You likely have many routines running throughout your day, each prompted by a different trigger. Even if you think you’re not a “routine person,” being out of your normal environment—like traveling or hosting guests—often disrupts routines and makes you notice them.
Rewards
After the routine comes the reward—the benefit you gain from following the routine. Every habit has some kind of reward; otherwise, you wouldn’t repeat it.
- Eating a few squares of milk chocolate gives a small boost of endorphins.
- Drinking wine on a girls’ trip or laughing late into the night provides a short-term “happy feeling” reward.
These rewards reinforce the habit, even if they aren’t always productive in the long term.
Habits
Repeat a routine enough times, and you’ve got a habit. Habits are hard to break, even if the reward disappears.
Imagine going to Friday happy hour with coworkers for years. The jokes aren’t funny anymore, alcohol gives you a headache, but you continue because the habit has taken over.
The same happens with eating habits. You might enjoy snacks after the kids go to bed, but end up overeating without realizing it. Over time, habits become the boss, controlling choices beyond conscious thought.
Good Habits vs. Bad Habits
Ask yourself:
- Are my habits aligned with my goals?
- Are they helping or hurting me?
- Do they take me closer to or further from my goals?
Short-term rewards are most efficient at creating new habits because the connection between the routine and reward is obvious.

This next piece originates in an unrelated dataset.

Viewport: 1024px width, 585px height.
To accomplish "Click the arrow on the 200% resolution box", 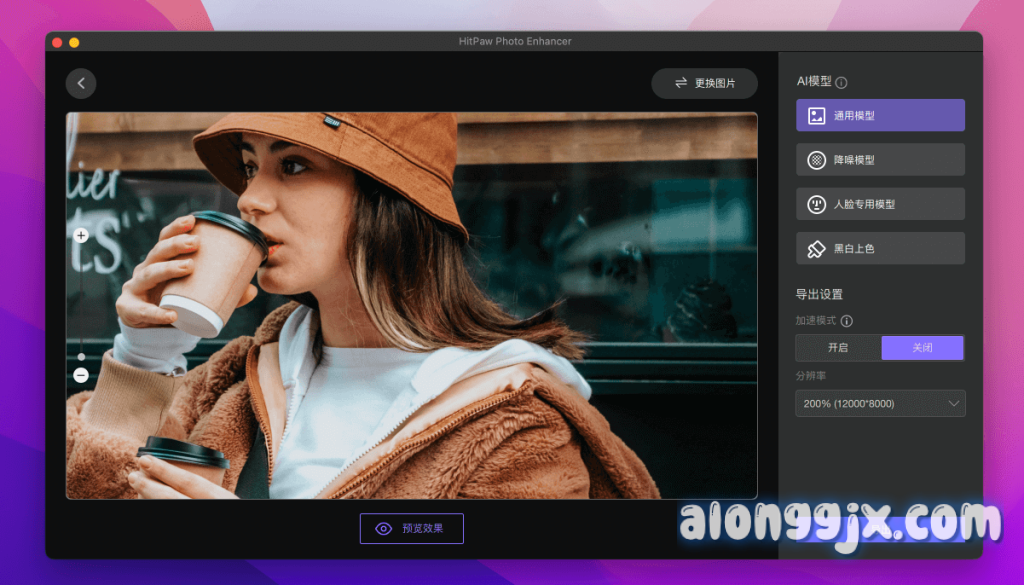I will point(952,403).
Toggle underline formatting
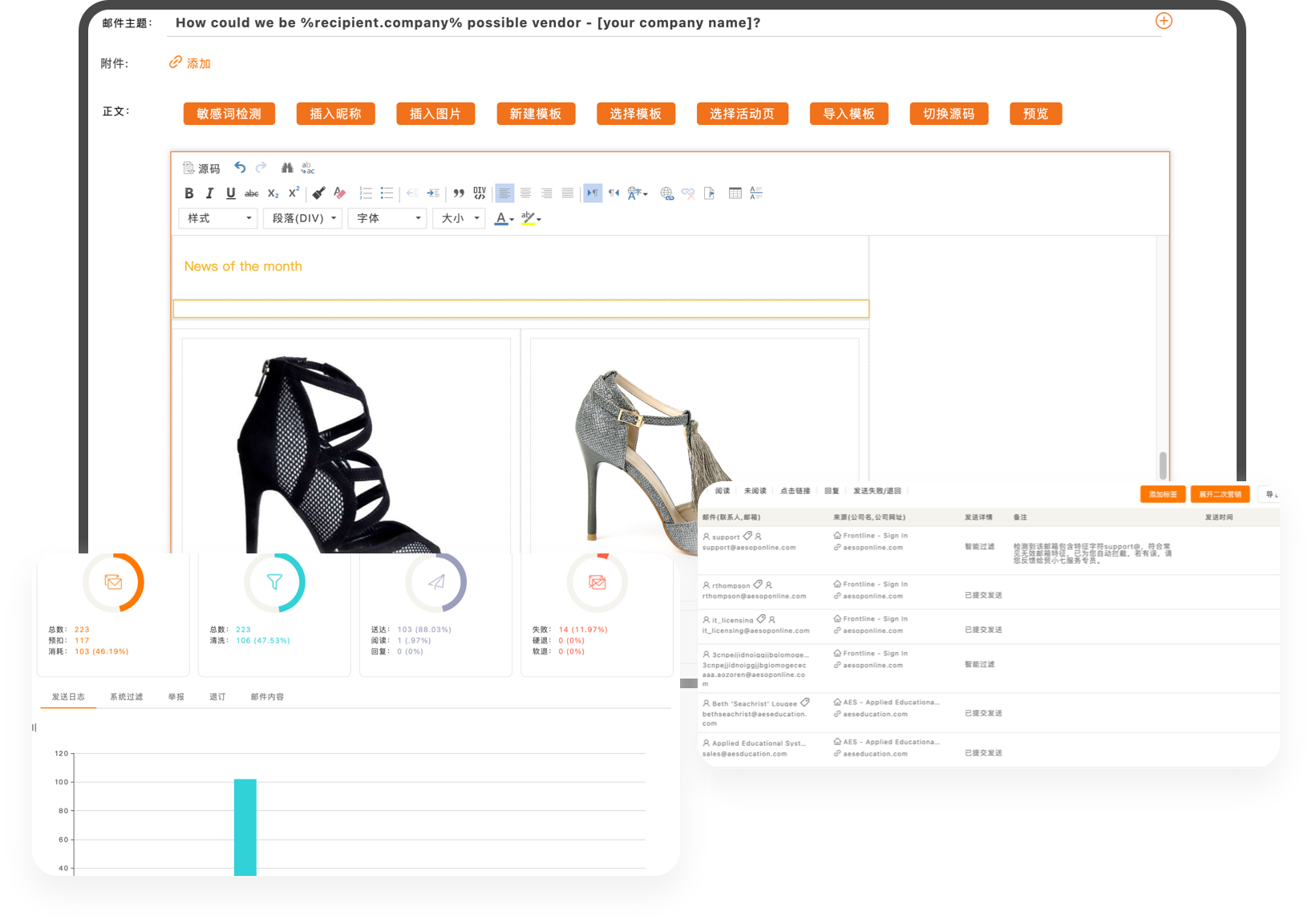 231,193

Long-term benefits, like a morning swim, take more effort to turn into habits because the immediate reward isn’t as strong.
Switching from Bad Habits to Good Ones
How do you train yourself to adopt good habits? Focus on long-term benefits.
For example, waking up early for a swim is easier if you remind yourself: “I want a strong, fit body” or “I want a healthy heart.” Smaller, intermediate rewards—like feeling alive after the cold water—can help maintain motivation initially.
Your “Why” matters. Superficial goals, like fitting into a bikini, are fleeting. Goals tied to values—health, energy, or being active with family—create long-lasting motivation.
Habits Determine Your Results
Your outcomes are the sum of your habits—good and bad. Consistency is key. Losing weight or achieving any goal depends on replacing unproductive habits with productive ones:
- Daily exercise
- Drinking water
- Taking supplements
- Packing healthy lunches
- Going to bed early
One meal off plan or even a week won’t undo progress. Daily habits dictate long-term results.